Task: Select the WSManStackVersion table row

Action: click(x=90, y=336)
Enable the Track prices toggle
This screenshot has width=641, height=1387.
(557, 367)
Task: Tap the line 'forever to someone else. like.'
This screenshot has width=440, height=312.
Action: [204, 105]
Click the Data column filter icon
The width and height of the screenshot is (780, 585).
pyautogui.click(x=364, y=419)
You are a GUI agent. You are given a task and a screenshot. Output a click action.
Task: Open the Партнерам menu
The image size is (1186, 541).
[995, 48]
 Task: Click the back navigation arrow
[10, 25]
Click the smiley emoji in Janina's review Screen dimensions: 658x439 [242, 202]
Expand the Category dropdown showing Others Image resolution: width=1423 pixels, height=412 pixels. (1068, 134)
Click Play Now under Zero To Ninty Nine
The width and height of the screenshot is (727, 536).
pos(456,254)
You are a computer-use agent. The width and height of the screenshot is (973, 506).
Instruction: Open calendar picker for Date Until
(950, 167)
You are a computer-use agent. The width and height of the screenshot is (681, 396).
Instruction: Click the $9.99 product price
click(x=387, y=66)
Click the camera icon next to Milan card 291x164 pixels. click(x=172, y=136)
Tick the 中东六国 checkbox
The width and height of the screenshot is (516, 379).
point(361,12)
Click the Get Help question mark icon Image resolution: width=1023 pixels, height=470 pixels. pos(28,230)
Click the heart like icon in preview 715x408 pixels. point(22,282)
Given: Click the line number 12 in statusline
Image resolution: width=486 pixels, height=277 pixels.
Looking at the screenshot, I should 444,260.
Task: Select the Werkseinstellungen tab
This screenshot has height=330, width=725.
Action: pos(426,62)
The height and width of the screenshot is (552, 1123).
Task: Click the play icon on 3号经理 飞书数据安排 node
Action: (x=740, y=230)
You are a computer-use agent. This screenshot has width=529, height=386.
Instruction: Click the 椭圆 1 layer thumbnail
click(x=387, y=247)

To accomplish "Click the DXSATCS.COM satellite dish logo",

::::

Which lines run from the one containing "Image resolution: width=486" through the end of the material? Output exactly those lines and no others.

__Finished exercise__:
Image resolution: width=486 pixels, height=277 pixels.
Looking at the screenshot, I should 444,260.
Task: Select the Werkseinstellungen tab
This screenshot has height=330, width=725.
Action: pos(426,62)
The height and width of the screenshot is (552, 1123).
Task: Click the play icon on 3号经理 飞书数据安排 node
Action: (x=740, y=230)
You are a computer-use agent. This screenshot has width=529, height=386.
Instruction: Click the 椭圆 1 layer thumbnail
click(x=387, y=247)

To accomplish "Click the DXSATCS.COM satellite dish logo",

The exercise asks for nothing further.